ATI LPN
PN ATI Capstone Proctored Comprehensive Assessment Form A
1. A healthcare provider is assessing a client who has severe dehydration. Which finding indicates effective treatment?
- A. Sunken anterior fontanel
- B. Tenting skin turgor
- C. Flat anterior fontanel
- D. Hyperpnea
Correct answer: C
Rationale: A flat anterior fontanel indicates effective treatment for dehydration in infants. Dehydration often causes sunken fontanels, so when the anterior fontanel becomes flat, it suggests that rehydration has occurred. Sunken anterior fontanel (Choice A) is a sign of dehydration, not effective treatment. Tenting skin turgor (Choice B) is also a sign of dehydration, indicating poor skin turgor. Hyperpnea (Choice D) is increased depth and rate of breathing and is not directly related to the hydration status of the client.
2. A nurse is caring for a client prescribed the HMG CoA reductase inhibitor, atorvastatin. Which of the following should be monitored while this medication is prescribed?
- A. Liver function test
- B. Renal function test
- C. Hearing screenings
- D. Visual acuity screenings
Correct answer: A
Rationale: Corrected Rationale: Atorvastatin, an HMG CoA reductase inhibitor, can lead to hepatotoxicity. Therefore, monitoring liver function through regular tests is essential. Baseline liver function should be assessed, followed by tests at 12 weeks after starting therapy and periodically thereafter. This monitoring helps detect early signs of liver damage, including jaundice, nausea, and dark urine. Incorrect Choices Rationale: B) Renal function test is not directly affected by atorvastatin. C) Hearing screenings and D) Visual acuity screenings are not indicated for monitoring while on atorvastatin therapy.

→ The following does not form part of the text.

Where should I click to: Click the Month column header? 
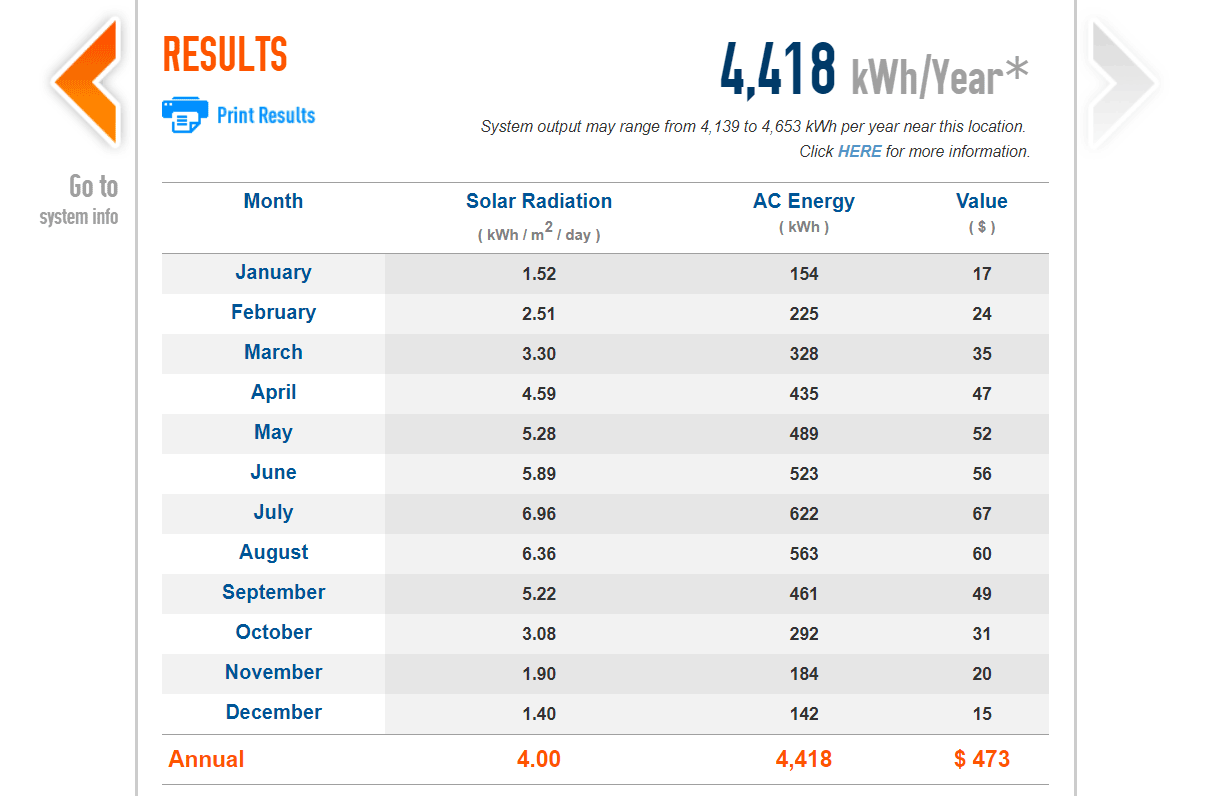pyautogui.click(x=273, y=201)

3. A laboring client received meperidine IV one hour prior to delivery. Which of the following medications should the nurse have available to counteract the effects of this medication on the newborn?
- A. Naloxone
- B. Epinephrine
- C. Atropine
- D. Diazepam
Correct answer: A
Rationale: Meperidine is an opioid analgesic that can cross the placenta and cause respiratory depression in the newborn. Naloxone is an opioid antagonist that is administered to reverse the effects of opioids. It is critical to have Naloxone available when opioids are administered during labor, especially close to delivery. Epinephrine is not used to counteract the effects of opioids but rather for managing severe allergic reactions or cardiac arrest. Atropine is used for specific conditions like bradycardia, not to counteract opioid effects. Diazepam is a benzodiazepine used for anxiety, seizures, and muscle spasms, not for reversing opioid effects.

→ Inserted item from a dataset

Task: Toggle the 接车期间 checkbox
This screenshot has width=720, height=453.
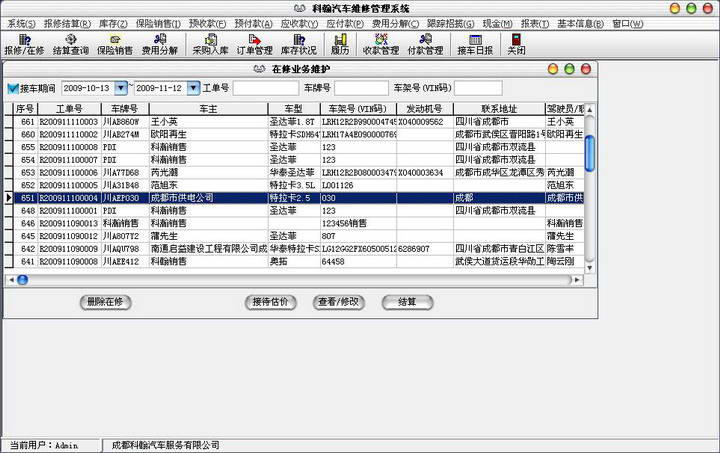Action: [13, 88]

4. A nurse in the emergency department is caring for a patient who has extensive partial and full-thickness burns of the head, neck, and chest. While planning the patient’s care, the nurse should identify which of the following risks as the priority for assessment and intervention?
- A. Infection
- B. Airway obstruction
- C. Fluid imbalance
- D. Pain management
Correct answer: B
Rationale: When a patient has extensive burns involving the head, neck, and chest, the priority concern is airway obstruction. The proximity of the burns to the airway can lead to swelling and compromise the patient's ability to breathe. In this situation, ensuring a clear airway and adequate oxygenation takes precedence over other risks such as infection, fluid imbalance, or pain management. While these are also important considerations in burn care, the immediate threat to the patient's life from airway compromise makes it the priority for assessment and intervention.

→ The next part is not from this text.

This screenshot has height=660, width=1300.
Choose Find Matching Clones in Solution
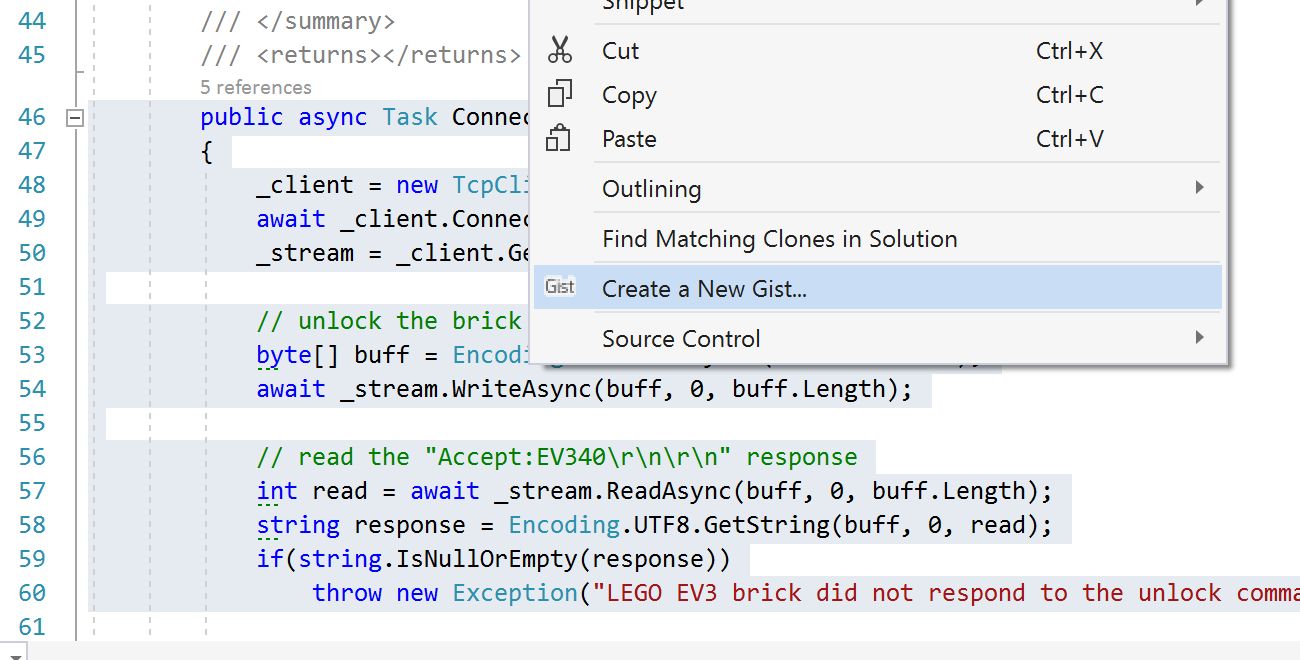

5. A nurse is caring for an older adult who has a non-palpable skin lesion that is less than 0.5 cm in diameter. Which term should the nurse use to document this finding?
- A. Vesicle
- B. Macule
- C. Papule
- D. Nodule
Correct answer: B
Rationale: The correct answer is B: Macule. A macule is a non-palpable skin lesion smaller than 1 cm in diameter. In this case, the skin lesion described is less than 0.5 cm, making it consistent with a macule. Vesicle (choice A) is a small blister filled with clear fluid, papule (choice C) is a solid, raised skin lesion less than 0.5 cm in diameter, and nodule (choice D) is a palpable, solid lesion larger than 0.5 cm in diameter. Therefore, choices A, C, and D describe skin lesions that do not match the characteristics of the lesion presented in the question.